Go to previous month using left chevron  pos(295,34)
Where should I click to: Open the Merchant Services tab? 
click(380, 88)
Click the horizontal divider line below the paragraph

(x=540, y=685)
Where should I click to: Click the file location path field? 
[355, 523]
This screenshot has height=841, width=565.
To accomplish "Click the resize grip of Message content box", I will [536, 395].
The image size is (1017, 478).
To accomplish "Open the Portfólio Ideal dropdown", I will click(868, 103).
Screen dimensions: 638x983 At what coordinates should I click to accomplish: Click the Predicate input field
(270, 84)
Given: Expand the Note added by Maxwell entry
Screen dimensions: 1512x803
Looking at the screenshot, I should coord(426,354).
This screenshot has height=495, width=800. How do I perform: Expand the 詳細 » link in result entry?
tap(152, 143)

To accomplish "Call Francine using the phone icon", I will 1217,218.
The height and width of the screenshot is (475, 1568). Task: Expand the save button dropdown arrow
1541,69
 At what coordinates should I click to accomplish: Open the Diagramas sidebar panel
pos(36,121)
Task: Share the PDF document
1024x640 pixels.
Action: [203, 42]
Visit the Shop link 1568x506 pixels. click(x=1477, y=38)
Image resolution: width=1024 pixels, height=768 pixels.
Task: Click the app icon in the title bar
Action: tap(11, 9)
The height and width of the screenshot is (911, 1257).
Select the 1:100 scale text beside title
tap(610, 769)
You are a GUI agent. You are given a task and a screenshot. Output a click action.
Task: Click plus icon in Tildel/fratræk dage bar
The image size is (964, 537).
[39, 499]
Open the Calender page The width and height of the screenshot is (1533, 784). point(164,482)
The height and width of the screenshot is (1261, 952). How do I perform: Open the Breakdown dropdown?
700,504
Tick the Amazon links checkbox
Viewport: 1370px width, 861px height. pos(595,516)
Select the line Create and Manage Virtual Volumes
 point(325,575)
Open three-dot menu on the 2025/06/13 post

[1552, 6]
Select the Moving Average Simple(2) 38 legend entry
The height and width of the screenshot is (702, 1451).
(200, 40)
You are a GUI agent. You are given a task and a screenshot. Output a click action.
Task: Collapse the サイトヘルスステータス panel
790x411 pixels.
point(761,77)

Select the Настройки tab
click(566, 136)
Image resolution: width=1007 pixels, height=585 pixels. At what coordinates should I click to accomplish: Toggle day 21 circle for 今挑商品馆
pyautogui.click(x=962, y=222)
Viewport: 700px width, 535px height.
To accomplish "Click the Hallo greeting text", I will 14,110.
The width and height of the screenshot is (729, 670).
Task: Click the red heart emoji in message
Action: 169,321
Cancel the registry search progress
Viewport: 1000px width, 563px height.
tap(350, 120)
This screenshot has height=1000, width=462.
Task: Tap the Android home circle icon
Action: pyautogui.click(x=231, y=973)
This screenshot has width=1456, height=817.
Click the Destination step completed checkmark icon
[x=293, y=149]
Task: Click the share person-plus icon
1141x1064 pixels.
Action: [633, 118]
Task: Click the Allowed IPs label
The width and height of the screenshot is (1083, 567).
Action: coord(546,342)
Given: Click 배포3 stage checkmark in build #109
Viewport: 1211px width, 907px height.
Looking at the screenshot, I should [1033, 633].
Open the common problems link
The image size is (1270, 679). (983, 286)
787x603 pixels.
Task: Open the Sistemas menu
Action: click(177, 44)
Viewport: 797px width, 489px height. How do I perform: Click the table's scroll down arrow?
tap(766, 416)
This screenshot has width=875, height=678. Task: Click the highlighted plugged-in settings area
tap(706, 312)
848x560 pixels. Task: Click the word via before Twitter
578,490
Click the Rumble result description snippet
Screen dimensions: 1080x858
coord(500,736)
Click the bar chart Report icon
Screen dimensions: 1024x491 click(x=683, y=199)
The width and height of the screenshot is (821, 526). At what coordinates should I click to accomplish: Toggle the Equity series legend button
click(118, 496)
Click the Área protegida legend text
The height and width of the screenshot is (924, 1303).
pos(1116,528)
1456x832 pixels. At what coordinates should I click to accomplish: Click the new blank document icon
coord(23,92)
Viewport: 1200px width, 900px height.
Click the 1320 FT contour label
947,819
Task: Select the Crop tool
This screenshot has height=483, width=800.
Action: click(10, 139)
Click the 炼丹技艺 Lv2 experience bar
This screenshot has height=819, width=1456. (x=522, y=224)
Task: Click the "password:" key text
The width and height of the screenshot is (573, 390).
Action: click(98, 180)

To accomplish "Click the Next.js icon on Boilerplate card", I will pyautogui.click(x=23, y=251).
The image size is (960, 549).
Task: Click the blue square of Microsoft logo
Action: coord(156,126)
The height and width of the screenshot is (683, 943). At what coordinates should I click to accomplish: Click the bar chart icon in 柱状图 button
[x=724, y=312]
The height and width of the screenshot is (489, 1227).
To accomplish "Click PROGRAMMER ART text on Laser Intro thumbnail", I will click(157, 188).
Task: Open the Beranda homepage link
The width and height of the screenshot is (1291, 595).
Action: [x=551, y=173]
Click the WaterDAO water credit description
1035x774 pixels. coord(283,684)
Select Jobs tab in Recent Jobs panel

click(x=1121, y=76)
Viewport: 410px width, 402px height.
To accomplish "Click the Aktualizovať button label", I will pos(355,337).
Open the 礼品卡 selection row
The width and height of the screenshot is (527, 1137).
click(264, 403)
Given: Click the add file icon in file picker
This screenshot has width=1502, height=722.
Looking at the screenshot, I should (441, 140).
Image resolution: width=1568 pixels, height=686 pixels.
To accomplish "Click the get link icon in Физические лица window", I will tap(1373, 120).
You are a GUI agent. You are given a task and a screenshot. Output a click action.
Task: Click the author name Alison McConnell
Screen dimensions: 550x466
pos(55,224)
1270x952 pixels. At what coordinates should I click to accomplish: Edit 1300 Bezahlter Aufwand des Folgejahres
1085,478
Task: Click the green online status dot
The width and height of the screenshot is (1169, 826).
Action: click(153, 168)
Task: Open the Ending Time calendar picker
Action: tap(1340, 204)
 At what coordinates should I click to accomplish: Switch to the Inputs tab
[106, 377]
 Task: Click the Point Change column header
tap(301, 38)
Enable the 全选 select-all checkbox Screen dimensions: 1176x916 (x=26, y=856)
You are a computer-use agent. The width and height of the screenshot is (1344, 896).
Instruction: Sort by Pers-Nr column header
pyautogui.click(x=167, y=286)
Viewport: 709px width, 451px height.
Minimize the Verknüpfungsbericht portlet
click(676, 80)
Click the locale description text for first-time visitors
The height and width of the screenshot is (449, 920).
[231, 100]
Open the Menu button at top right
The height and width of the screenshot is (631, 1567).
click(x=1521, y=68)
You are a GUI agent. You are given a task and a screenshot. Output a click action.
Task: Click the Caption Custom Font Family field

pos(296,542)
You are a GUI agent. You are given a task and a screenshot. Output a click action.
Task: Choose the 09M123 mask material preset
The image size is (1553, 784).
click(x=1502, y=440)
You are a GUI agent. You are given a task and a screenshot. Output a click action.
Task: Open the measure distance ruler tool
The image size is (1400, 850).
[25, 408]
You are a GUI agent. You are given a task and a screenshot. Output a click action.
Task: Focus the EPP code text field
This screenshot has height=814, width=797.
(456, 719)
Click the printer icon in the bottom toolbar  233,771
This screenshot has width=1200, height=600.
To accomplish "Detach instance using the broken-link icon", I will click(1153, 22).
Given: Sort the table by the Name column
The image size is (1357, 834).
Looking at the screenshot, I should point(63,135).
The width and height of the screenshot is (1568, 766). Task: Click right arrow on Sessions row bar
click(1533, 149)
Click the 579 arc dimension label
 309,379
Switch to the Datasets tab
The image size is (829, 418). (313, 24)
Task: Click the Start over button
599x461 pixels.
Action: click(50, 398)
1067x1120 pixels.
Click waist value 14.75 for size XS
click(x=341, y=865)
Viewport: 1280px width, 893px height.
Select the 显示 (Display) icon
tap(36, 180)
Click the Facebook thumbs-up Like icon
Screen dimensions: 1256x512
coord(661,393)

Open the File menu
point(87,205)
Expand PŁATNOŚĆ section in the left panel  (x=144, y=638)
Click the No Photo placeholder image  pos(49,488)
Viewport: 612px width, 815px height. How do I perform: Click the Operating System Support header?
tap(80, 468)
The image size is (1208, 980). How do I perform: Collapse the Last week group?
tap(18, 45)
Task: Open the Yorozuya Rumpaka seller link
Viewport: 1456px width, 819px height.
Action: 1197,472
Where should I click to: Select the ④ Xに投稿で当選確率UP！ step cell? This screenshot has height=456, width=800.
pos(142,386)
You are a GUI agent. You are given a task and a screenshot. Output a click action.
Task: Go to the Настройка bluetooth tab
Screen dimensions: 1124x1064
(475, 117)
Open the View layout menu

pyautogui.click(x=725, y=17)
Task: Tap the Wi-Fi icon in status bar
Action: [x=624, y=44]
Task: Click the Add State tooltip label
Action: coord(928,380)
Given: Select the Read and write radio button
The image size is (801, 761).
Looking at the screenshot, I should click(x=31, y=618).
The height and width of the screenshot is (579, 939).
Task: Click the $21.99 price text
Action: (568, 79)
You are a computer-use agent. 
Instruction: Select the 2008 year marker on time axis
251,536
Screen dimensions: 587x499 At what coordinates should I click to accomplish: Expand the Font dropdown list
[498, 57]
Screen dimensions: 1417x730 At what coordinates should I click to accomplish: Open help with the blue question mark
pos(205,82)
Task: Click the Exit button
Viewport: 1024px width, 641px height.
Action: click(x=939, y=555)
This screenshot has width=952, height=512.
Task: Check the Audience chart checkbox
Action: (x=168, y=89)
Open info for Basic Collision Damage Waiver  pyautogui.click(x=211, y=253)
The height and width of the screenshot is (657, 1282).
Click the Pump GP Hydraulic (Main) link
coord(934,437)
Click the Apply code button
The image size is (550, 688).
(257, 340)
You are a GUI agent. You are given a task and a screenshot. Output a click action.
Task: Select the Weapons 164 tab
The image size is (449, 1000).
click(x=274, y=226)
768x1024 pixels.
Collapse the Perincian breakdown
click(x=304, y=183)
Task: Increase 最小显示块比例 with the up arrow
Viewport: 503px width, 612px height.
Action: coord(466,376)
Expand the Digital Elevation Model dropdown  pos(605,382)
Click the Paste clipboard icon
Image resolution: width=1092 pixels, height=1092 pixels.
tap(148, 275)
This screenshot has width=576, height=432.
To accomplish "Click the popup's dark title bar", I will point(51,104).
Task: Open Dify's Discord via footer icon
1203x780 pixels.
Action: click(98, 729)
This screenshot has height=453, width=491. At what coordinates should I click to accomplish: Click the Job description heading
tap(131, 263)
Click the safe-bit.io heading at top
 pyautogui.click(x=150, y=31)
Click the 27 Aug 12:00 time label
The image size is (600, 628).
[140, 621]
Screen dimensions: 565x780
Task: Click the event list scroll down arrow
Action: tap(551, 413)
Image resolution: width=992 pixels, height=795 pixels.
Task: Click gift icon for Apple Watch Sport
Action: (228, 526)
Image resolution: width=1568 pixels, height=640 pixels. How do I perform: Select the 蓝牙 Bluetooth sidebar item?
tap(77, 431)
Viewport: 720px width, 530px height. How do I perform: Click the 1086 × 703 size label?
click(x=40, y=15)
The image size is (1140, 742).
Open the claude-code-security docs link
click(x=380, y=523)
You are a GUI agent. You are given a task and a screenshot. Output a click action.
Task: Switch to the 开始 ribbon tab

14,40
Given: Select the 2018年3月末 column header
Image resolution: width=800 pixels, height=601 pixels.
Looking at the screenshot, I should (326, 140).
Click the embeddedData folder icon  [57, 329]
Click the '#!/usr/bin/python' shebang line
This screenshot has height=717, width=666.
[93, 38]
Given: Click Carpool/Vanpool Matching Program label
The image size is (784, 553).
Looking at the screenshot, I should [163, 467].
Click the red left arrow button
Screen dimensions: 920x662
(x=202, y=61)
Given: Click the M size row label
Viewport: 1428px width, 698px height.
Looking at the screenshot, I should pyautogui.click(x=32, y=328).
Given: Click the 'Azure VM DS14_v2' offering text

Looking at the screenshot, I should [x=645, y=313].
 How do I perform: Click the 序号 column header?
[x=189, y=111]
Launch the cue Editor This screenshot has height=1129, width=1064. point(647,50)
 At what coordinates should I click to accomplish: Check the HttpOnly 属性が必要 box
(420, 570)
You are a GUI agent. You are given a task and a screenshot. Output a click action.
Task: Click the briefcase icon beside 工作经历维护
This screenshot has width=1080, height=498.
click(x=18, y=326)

§ **Exercise prompt**
Search the listing for the word "computer" and return each line that holds it.

§ **Your response**
You are a computer-use agent. The width and height of the screenshot is (1344, 896).
You are a computer-use agent. 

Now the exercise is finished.